Genomics Novartis Foundation, San Diego, California.
J Gerontol A Biol Sci Med Sci. 2018 Jun 14;73(7):845-852. doi: 10.1093/gerona/glx249.
Rapalogs, inhibitors of mTORC1 (mammalian target of rapamycin complex 1), increase life span and delay age-related phenotypes in many species. However, the molecular mechanisms have not been fully elucidated. We determined gene expression changes comparing 6- and 24-month-old rats in the kidney, liver, and skeletal muscle, and asked which of these changes were counter-regulated by a clinically-translatable (short-term and low-concentration) treatment, with a rapalog (RAD001). Surprisingly, RAD001 had a more pronounced effect on the kidney under this regimen in comparison to the liver or skeletal muscle. Histologic evaluation of kidneys revealed that the severity of chronic progressive nephropathy lesions was lower in kidneys from 24-month-old rats treated with RAD001 compared with vehicle. In addition to other gene expression changes, c-Myc, which has been shown to regulate aging, was induced by aging in the kidney and counter-regulated by RAD001. RAD001 caused a decrease in c-Myc protein, which could be rescued by a proteasome inhibitor. These findings point to settings for use of mTORC1 inhibitors to treat age-related disorders, and highlight c-Myc regulation as one of the potential mechanisms by which mTORC1 inhibition is perturbing age-related phenotypes.

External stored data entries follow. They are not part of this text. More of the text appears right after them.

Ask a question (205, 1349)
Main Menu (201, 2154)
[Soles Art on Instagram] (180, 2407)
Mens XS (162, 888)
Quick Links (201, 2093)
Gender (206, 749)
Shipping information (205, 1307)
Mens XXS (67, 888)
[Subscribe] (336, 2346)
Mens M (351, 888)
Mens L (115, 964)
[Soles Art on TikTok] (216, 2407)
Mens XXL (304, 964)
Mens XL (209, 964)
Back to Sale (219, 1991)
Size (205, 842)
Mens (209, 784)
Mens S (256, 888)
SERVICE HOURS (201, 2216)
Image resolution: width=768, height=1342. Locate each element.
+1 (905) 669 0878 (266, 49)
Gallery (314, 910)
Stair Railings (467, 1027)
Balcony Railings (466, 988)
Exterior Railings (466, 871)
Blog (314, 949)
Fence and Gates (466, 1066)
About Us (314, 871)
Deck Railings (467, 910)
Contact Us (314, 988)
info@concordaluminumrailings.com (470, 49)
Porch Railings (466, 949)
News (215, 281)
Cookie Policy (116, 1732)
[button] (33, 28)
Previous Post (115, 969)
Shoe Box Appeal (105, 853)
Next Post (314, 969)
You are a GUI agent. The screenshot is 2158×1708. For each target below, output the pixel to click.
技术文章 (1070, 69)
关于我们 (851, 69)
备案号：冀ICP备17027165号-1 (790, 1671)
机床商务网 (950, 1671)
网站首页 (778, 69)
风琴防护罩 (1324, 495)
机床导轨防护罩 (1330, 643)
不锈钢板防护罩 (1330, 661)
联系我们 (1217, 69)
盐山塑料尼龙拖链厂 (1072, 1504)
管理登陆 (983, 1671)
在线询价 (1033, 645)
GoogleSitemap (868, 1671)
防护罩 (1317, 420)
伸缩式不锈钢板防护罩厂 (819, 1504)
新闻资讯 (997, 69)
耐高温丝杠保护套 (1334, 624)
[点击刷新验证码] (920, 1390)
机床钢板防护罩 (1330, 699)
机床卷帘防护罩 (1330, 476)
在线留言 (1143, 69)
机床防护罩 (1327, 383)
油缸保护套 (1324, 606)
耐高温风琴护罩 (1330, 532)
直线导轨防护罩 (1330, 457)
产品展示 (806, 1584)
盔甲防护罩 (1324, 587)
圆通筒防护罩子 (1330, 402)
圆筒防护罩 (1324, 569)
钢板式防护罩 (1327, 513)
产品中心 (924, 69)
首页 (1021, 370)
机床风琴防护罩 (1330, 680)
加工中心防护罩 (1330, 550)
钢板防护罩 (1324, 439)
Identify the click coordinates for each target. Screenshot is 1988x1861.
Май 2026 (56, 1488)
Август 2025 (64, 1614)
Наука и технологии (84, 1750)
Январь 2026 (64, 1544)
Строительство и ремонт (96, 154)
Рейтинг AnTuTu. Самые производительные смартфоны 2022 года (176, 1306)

雷帕霉素靶蛋白(mTORC1)抑制剂能够延长多种物种的寿命并延缓与年龄相关的表型,但具体的分子机制尚未完全阐明。我们通过比较 6 个月和 24 个月大的大鼠的肾脏、肝脏和骨骼肌中的基因表达变化,来确定哪些变化可以被一种具有临床转化价值的(短期、低浓度)雷帕霉素类似物(RAD001)所逆转。令人惊讶的是,与肝脏或骨骼肌相比,RAD001 在该方案下对肾脏的影响更为显著。肾脏的组织学评估显示,与对照组相比,接受 RAD001 治疗的 24 个月大大鼠的慢性进行性肾病病变的严重程度更低。除了其他基因表达变化外,c-Myc 已被证明可以调节衰老,其在肾脏中的表达随衰老而增加,并可被 RAD001 逆转。RAD001 导致 c-Myc 蛋白减少,而蛋白酶体抑制剂可以挽救这种减少。这些发现为使用 mTORC1 抑制剂治疗与年龄相关的疾病提供了依据,并强调了 c-Myc 调控是 mTORC1 抑制干扰与年龄相关的表型的潜在机制之一。